***** Task inputs

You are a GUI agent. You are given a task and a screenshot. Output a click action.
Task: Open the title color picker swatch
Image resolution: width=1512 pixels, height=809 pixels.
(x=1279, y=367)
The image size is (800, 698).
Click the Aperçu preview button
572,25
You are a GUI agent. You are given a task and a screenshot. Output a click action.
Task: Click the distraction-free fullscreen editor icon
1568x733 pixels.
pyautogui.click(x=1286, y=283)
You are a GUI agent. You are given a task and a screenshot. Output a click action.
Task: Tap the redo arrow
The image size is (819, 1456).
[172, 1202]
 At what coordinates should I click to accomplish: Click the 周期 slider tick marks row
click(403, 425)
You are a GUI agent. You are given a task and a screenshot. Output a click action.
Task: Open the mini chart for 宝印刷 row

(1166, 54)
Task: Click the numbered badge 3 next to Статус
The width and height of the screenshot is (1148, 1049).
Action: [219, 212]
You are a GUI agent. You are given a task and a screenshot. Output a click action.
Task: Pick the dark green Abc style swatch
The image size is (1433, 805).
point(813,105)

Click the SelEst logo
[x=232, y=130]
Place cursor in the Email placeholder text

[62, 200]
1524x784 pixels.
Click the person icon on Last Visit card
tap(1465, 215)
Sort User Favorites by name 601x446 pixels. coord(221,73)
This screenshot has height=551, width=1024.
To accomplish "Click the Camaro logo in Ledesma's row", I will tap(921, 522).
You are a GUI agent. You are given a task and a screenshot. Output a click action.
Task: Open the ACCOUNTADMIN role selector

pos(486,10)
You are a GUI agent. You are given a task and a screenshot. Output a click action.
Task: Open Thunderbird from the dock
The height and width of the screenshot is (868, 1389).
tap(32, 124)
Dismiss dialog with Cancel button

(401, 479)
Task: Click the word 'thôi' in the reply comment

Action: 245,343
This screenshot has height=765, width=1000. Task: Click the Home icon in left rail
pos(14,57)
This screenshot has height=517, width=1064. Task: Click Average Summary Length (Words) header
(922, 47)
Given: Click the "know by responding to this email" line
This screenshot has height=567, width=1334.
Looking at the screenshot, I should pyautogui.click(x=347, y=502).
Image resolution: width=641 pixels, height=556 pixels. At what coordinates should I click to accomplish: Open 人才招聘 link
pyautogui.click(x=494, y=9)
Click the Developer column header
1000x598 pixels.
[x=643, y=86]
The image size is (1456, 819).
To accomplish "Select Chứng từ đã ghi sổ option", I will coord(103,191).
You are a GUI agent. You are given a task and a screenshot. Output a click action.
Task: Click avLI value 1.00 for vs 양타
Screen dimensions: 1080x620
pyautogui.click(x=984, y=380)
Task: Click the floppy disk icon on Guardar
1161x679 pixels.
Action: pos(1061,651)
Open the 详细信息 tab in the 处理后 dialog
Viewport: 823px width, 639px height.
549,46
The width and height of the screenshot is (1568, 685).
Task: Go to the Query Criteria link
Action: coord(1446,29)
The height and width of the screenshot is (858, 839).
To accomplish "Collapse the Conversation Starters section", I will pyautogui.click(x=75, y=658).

**********

Problem description → Word search in the records above: please count the lines holding "swatch" and state the count alone.

Your response → 2